Review your link anchor text for improved search engine rankings

Review your link anchor text for improved search engine rankings

As part of an ongoing process to change the way it values links, Google has made a series of changes to its search engine ranking algorithm over past months (which it had codenamed Panda), leading to the latest ranking formula update which it has called the Penguin update.

The update has a stated aim to improve the quality of search engine results by significantly reducing the value of links created from many of the common link strategies used by SEO companies, freelancers and businesses. The result has seen some businesses lose huge placings in the search engines – some of them up to 90% reductions in traffic.
Some of the main things they have punished is what Google considers “poor quality links” – from artificially created article directories, low quality foreign directories (that have no relevance in Australia) and excessive linking from sites using exactly the same phrase – which it considers as keyword spamming. What can you do about it? The first place you need to start is doing an analysis of the links you are getting, reviewing your anchor text, and changing your link profile – choosing better quality sources of links, updating some of the links you do have (if that’s feasible) and setting a strategic approach for getting new links. It’s not just more is best – the quality of the links matters just as much as the quantity of them that you have.

Where can you start?

Start by doing an analysis of your current link profile – using either one of the free backlink search tools available on the Internet or a paid service if you are using one (your SEO company will probably have a report they can send you if you are using one), and go through each of the links back to your site.

What should you be looking at? One of the main things you should look at is the text that is used on the link itself – this is called the anchor text.

If too many of the links back to your site have the same text, then you’re heading into the grey area, and if they are all the same (and you haven’t already lost your search engine rankings) then you’re skating on dangerous ice.

Experts seem to agree that an acceptable proportion is a maximum of 60% of your links from any one search phrase and lower proportions the better.

Varying the anchor text of links will actually help your business

Not every customer thinks the same way that you do, so the phrase that historically led you to the most traffic might not be the same phrase that will in the future – as new people start coming in to the market and have different ways of thinking about your products and services. By using a variety of link “anchors” back to your site, you have the opportunity to connect with more people – as speaking their language is part of the psychological process of building rapport.

Look for quality sources of links

The sites that have been punished the most are low quality article directories, dodgy blog networks and offshore directories. Ever seen an ad promising to list your business in thousands of search engines and directories? Signing up with those services is now a total waste of time, because only a small proportion of directories and these links will even be indexed now and real people don’t bother searching them.

You need to get yourself listed in real-life directories, human-edited directories, directories that have quality guidelines (i.e. they don’t just accept anyone without review), get customers to give you natural honest reviews and recommendations on their own social networking profiles, and provide quality content on your website that others will feel that they will want to link to as it will help their customers.

Quality sources of links in Australia continue to be the established brands and directories that actual people will search in.
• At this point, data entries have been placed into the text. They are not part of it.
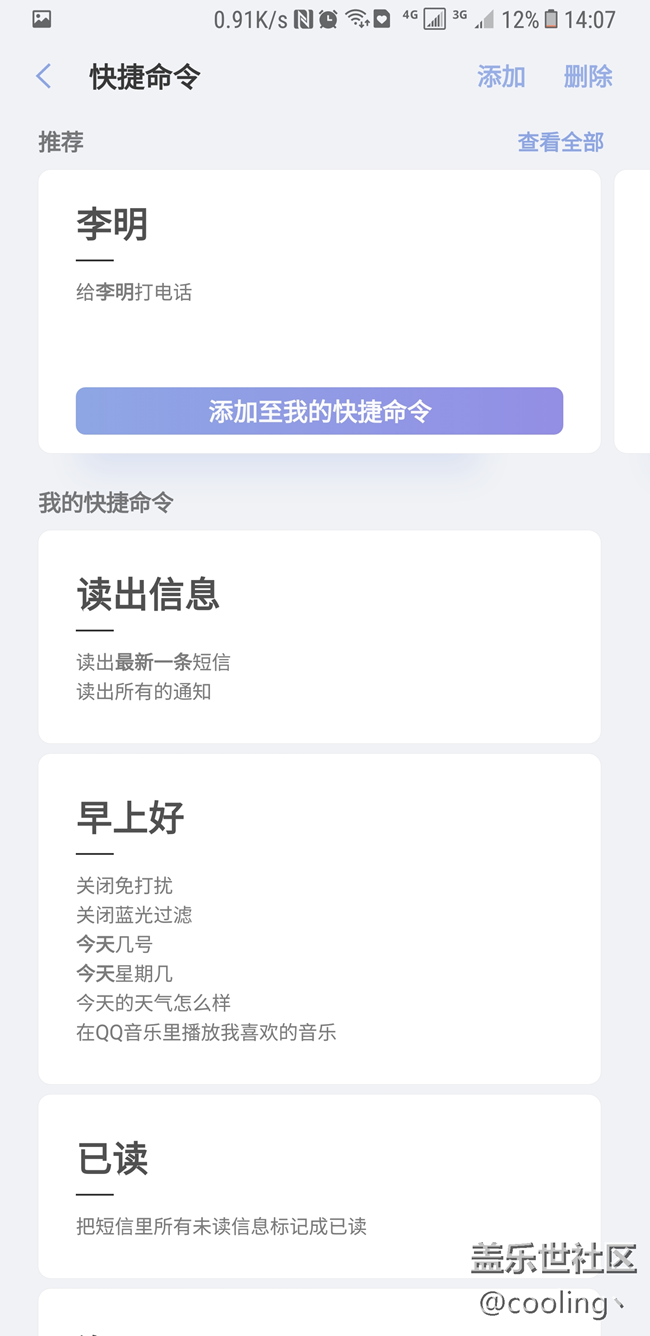650x1336 pixels.
Task: Tap the battery status icon
Action: tap(551, 19)
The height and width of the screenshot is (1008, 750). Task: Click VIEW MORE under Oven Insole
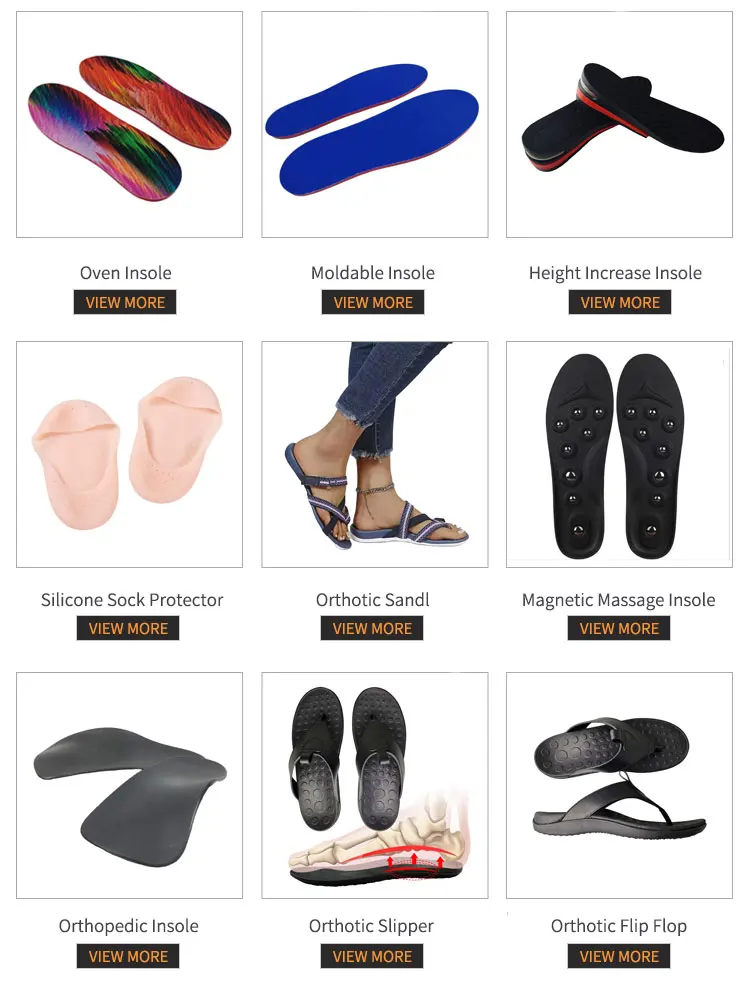coord(125,302)
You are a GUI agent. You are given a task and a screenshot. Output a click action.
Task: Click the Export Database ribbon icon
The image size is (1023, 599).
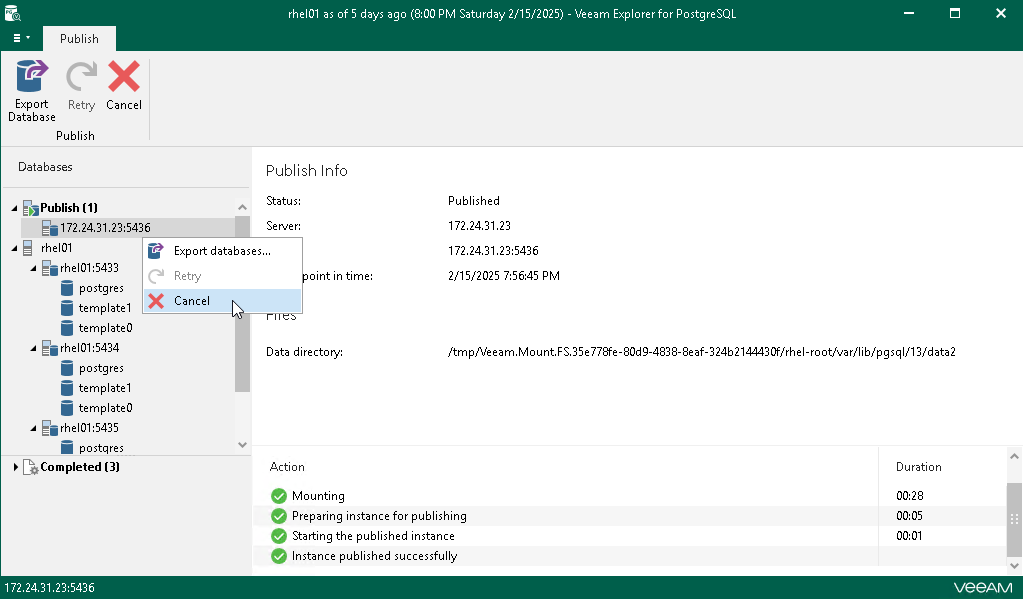tap(32, 78)
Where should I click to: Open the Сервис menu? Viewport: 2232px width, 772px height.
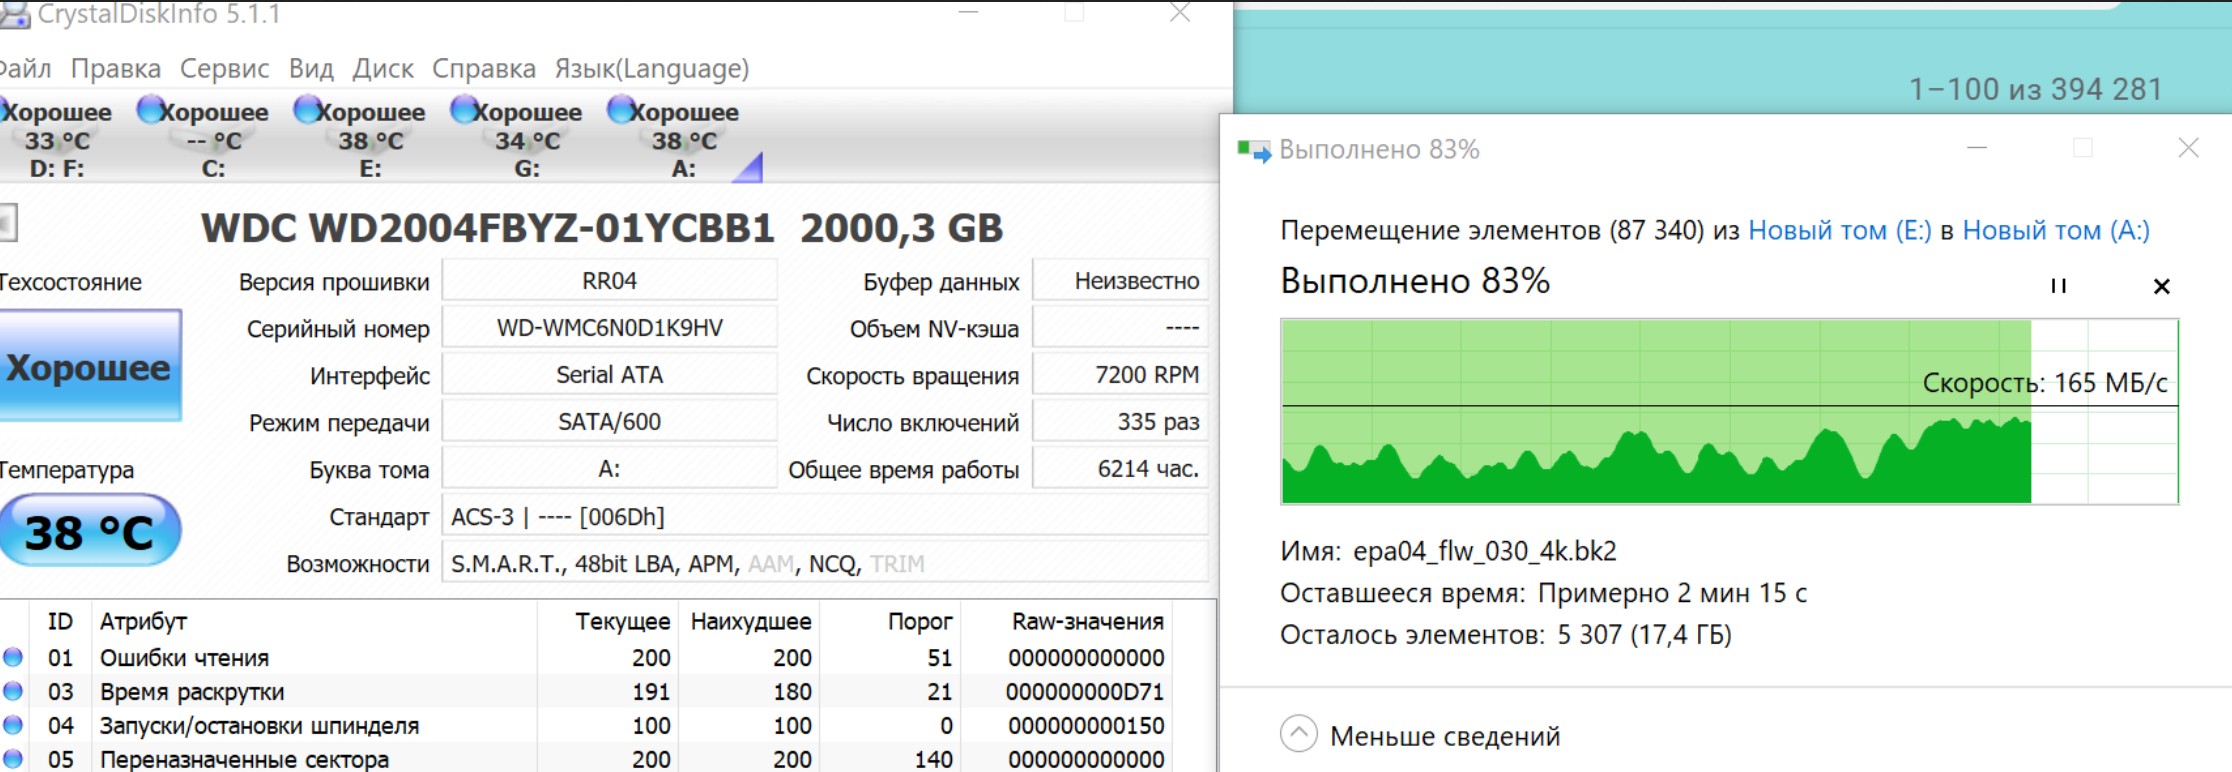tap(224, 68)
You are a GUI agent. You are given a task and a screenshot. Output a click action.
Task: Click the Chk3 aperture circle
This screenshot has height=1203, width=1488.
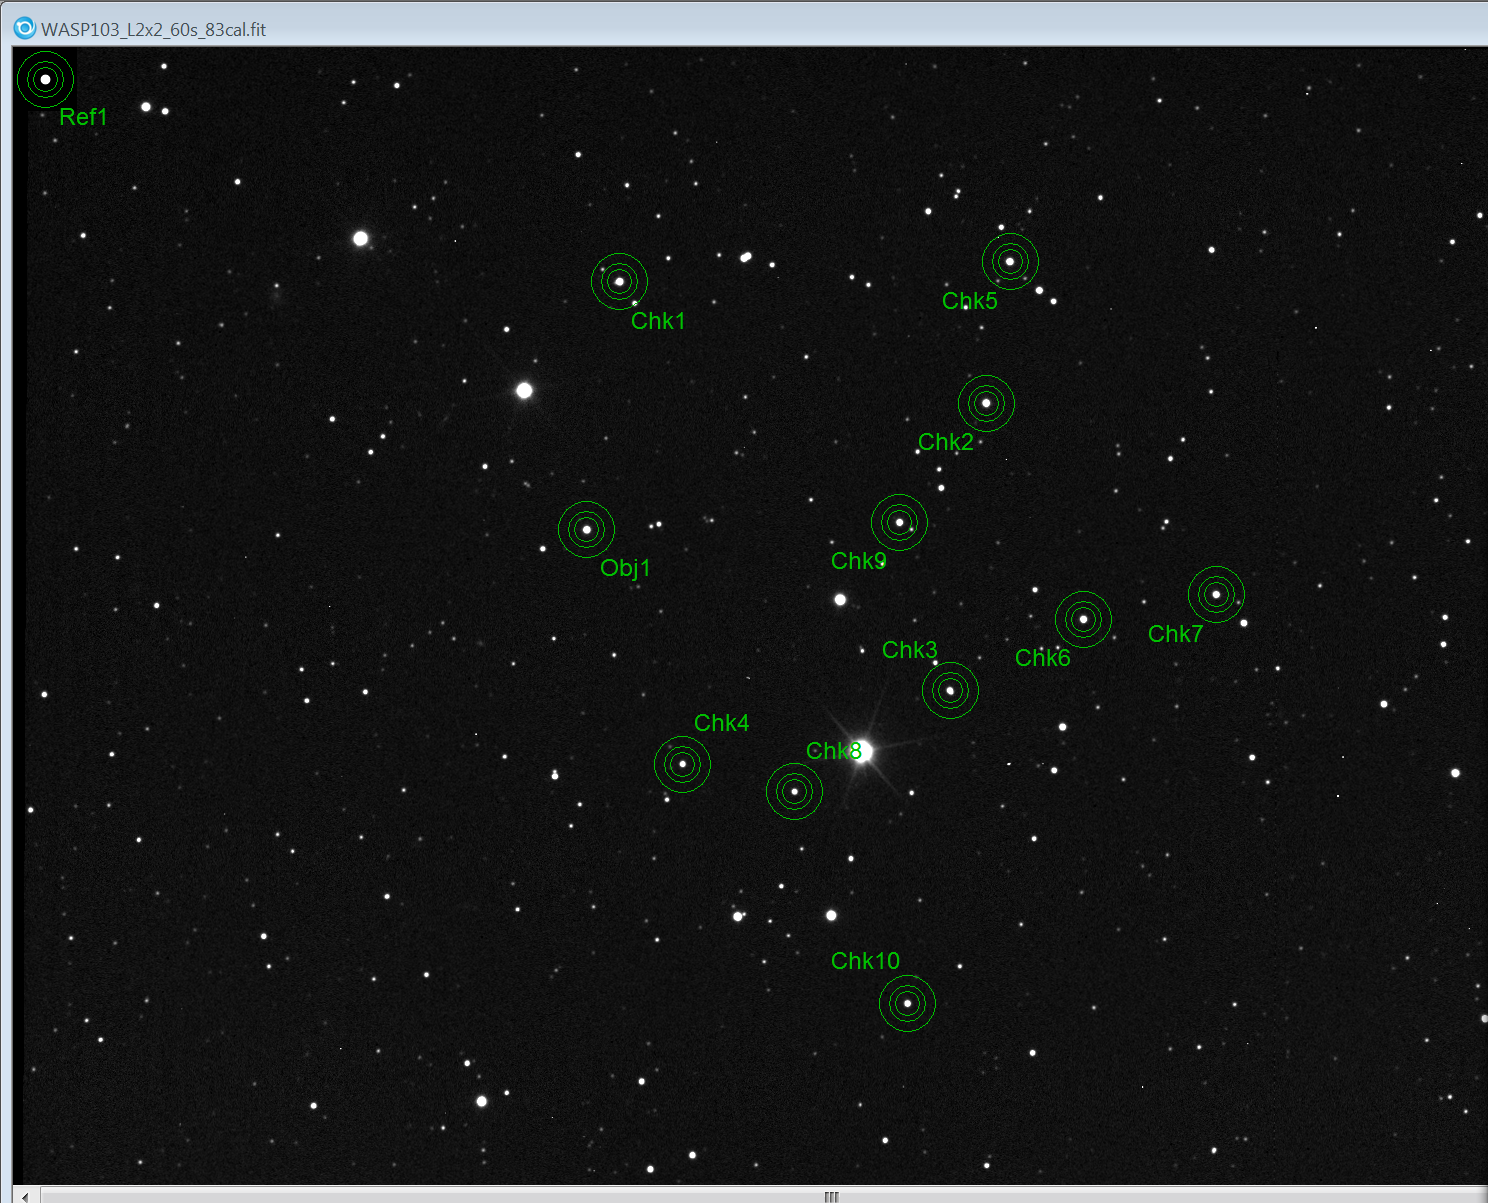tap(950, 690)
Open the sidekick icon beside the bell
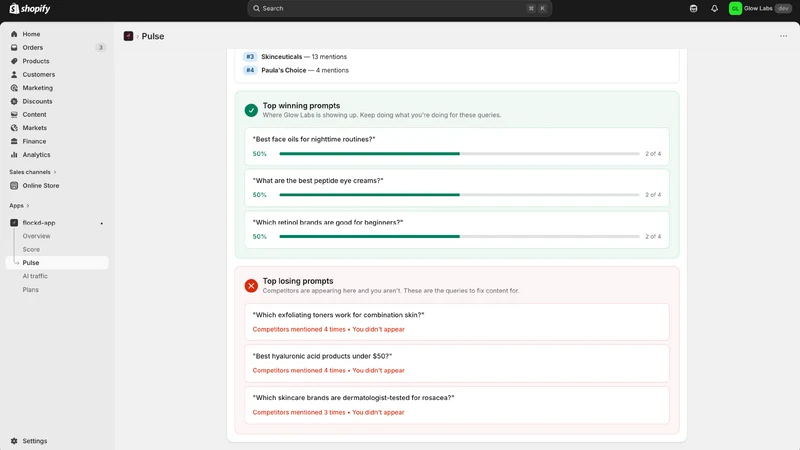The height and width of the screenshot is (450, 800). pyautogui.click(x=693, y=9)
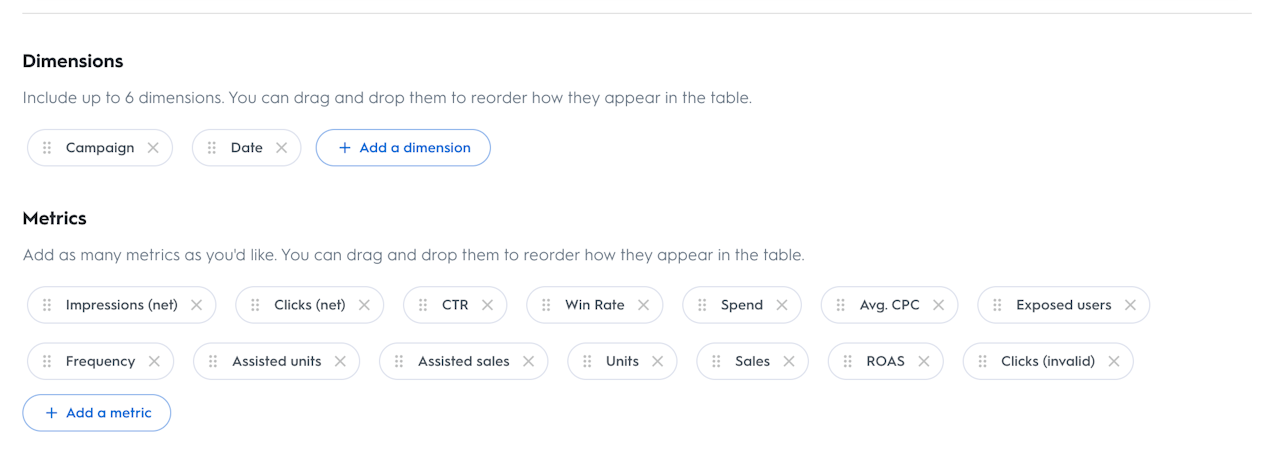The image size is (1280, 458).
Task: Delete the Exposed users metric
Action: coord(1130,305)
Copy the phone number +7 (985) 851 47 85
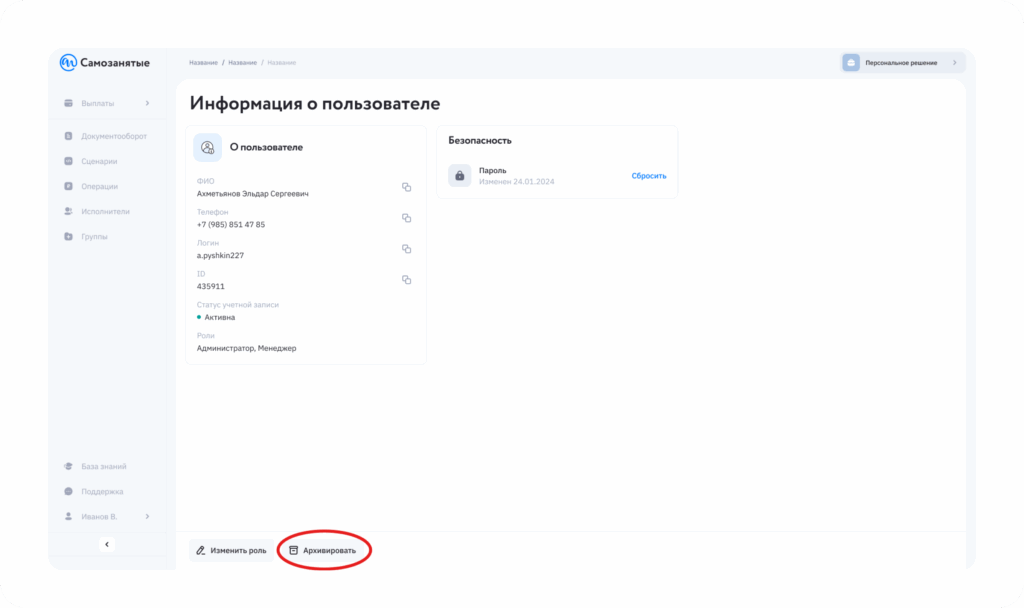The width and height of the screenshot is (1024, 608). point(406,218)
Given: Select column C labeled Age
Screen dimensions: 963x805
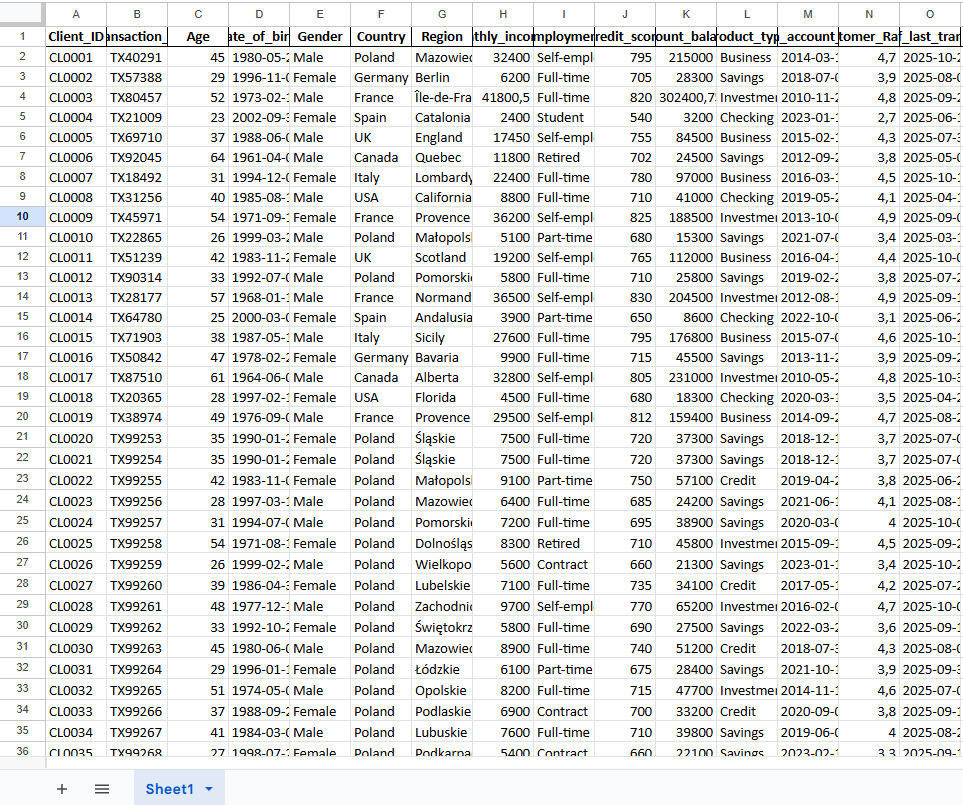Looking at the screenshot, I should point(197,15).
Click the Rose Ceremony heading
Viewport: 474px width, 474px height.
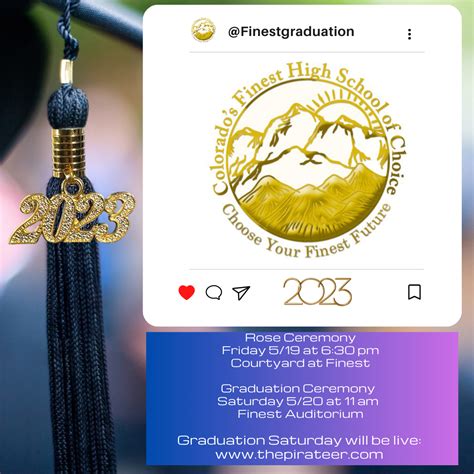(x=300, y=338)
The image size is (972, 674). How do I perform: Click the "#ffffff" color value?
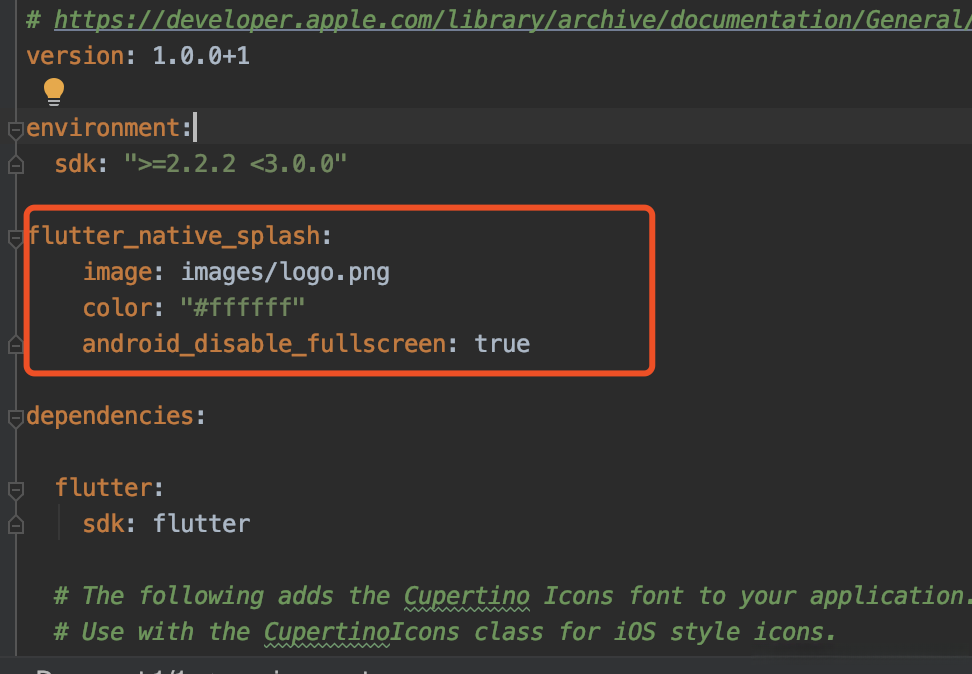(242, 308)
Examples include ShopSafe, Hotfrog, BusinessHunt and TrueLocal and there are a number of industry specific directories that are either human edited or reviewed to keep the quality of listings high.

Some criteria for reviewing a directory to list in include:

  • Are they Australian?
  • Do they have a category for your business or state in Australia?
  • Do they have an entry criteria for their directory? If not and they just accept anyone without any quality standards then that’s an issue. Look at the terms and conditions of the directory to see if listings are human reviewed or approved, or whether they restrict listings to certain industries or countries. Listings that exclude non Australian businesses or ones that don’t sell to Australia are now more important. Ones that review your anchor text and don’t let every business use their “keywords” in their listing titles are also more valuable in this new search quality era.
  • Does the site look professional? Does it look like real people would actually search in it or is it just an artificially created directory for search engine marketing purposes?
  • Does the directory have content other than just listings? If so, that’s a help as the site owners are making a commitment to providing useful help to their visitors. Look at any extra content to see if it looks like it was written by “slave-writers” paid a pittance in a foreign country, or by someone who actually knows something about the topic they are writing about.

Many search engine marketing companies may ignore Google’s warnings and find new ways to influence their rankings via pushing wherever the new “grey area” is located. But a more fitting strategy and one that will last is to build quality links, using quality anchor texts that people actually search for and connecting to a variety of people will in the long run improve your rankings and insulate your business from future Google updates.